From the listing below, set down exactly the lines between the one holding "Click the € 434.00 price tag" and the one holding "The height and width of the screenshot is (771, 1013).", inclusive. No other line is wanted.
==== Exercise inputs
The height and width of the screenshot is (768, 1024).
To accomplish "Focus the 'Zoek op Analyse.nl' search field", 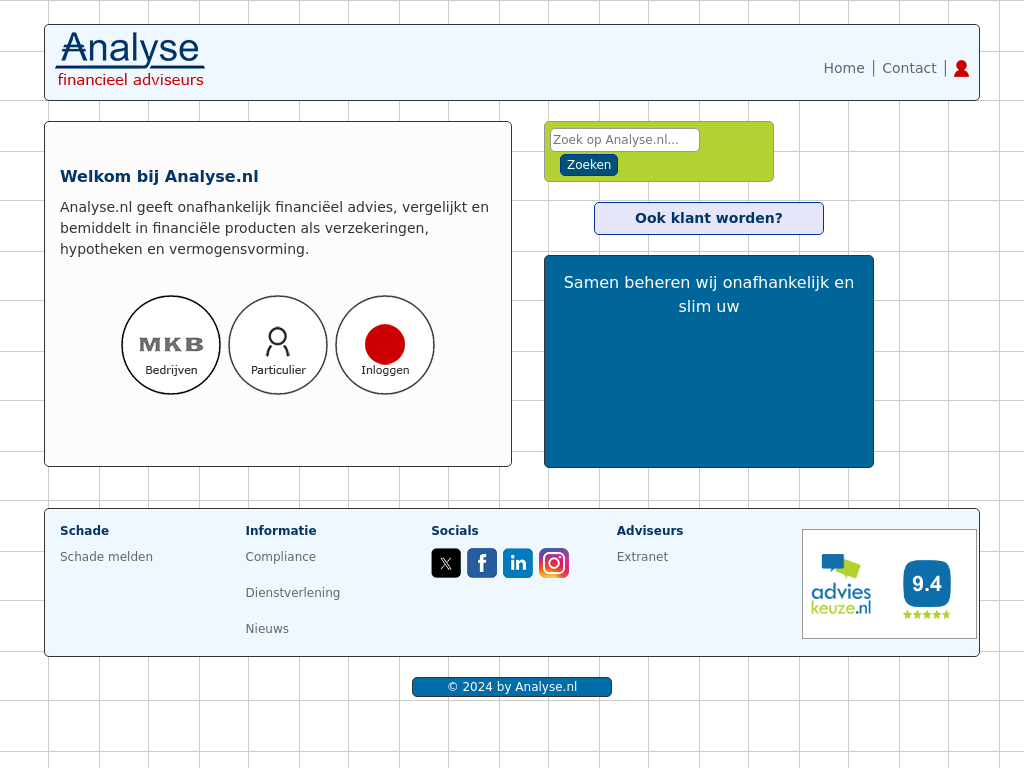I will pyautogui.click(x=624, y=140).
========
==== Exercise inputs
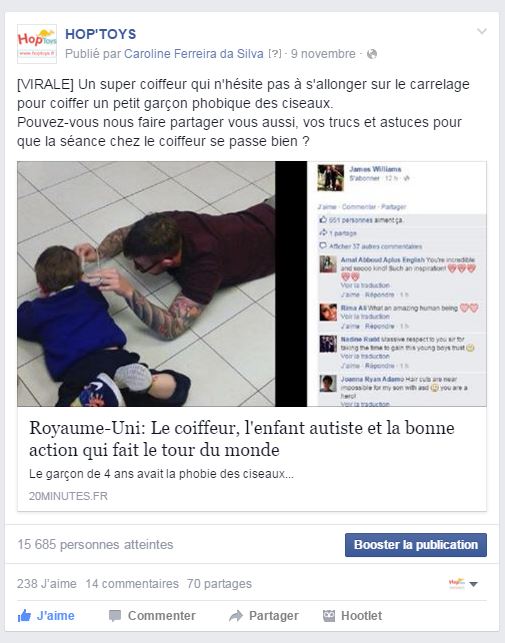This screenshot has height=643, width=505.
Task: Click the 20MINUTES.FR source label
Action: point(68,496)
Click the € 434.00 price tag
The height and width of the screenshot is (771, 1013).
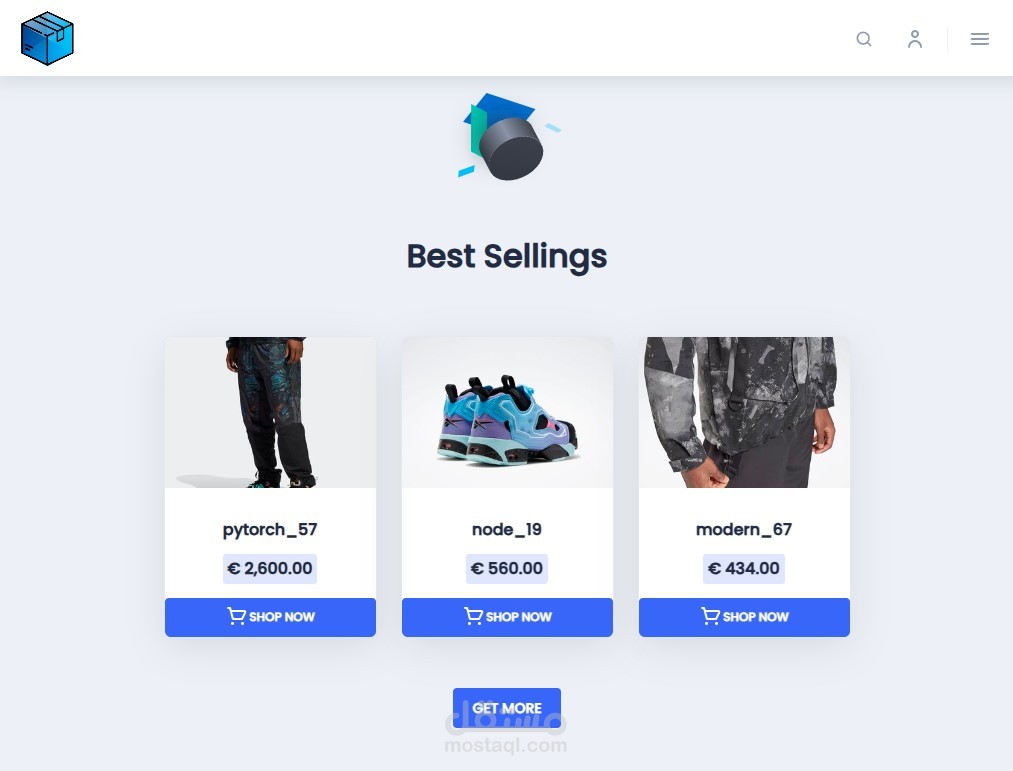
========
Result of the task:
Click the € 434.00 price tag
The height and width of the screenshot is (771, 1013).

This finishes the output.